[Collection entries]
---

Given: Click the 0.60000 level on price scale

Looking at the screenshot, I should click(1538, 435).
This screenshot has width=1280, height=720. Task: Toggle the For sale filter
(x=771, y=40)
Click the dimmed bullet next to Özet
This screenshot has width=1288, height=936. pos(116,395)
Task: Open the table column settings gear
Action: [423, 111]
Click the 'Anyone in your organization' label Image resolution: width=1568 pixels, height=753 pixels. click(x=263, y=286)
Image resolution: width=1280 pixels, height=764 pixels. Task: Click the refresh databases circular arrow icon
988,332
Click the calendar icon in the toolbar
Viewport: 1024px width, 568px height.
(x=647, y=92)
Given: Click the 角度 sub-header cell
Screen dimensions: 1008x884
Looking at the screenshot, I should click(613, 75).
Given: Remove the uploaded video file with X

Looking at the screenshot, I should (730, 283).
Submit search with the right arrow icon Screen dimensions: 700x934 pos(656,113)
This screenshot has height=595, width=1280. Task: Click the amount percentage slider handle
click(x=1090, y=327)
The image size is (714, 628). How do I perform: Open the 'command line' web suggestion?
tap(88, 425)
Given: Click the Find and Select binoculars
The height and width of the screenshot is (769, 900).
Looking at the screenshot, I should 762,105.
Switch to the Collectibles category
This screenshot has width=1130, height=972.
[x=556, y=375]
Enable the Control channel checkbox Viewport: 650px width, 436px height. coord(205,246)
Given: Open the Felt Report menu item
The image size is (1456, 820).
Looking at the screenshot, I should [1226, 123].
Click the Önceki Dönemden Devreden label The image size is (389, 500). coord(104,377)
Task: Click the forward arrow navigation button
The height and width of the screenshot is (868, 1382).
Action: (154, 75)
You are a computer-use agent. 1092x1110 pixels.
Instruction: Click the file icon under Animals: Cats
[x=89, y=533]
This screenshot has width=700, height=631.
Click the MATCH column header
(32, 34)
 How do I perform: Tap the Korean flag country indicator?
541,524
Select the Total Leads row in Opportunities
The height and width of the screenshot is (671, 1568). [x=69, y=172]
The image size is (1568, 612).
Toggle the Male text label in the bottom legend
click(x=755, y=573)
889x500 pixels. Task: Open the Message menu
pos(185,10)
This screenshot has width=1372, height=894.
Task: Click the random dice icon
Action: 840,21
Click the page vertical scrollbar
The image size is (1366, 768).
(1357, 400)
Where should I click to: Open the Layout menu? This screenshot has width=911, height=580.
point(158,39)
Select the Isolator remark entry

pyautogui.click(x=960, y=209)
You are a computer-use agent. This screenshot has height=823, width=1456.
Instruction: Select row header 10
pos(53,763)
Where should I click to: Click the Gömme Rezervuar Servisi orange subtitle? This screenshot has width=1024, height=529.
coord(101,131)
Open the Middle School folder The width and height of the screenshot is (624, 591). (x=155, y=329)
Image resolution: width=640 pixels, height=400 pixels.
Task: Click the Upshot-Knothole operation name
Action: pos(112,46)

---

> _Task objective_
What this exercise asks for is every line of the data above with the word "computer".

> _Result of this task_
You are a computer-use agent. 1092x1110 pixels.
You are a computer-use agent. This screenshot has height=823, width=1456.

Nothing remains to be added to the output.